• AIM OF THE EXERCISE
Drop the pictures and repeat exactly from the "You are a computer-use" line down to the last line of the entries below.

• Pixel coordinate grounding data
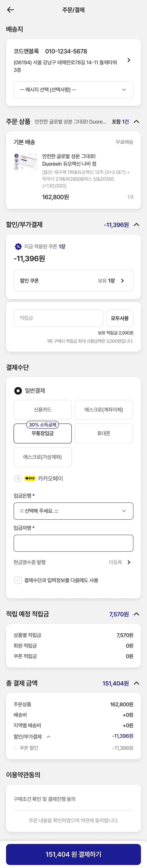
Task: Collapse the 총 결제 금액 section
Action: click(x=137, y=683)
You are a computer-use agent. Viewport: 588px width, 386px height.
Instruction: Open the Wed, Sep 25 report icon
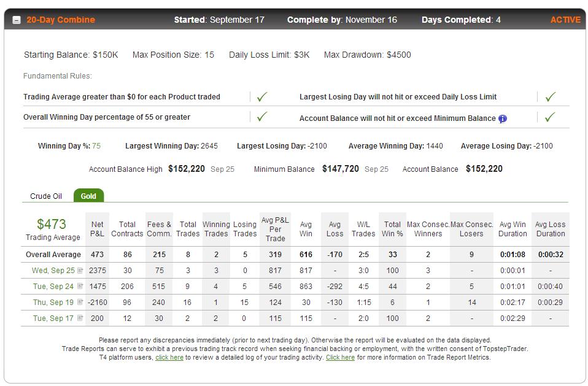80,270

• YOUR RESPONSE
You are a computer-use agent. Viewport: 588px width, 386px height.
Instruction: Open the Wed, Sep 25 report icon
80,270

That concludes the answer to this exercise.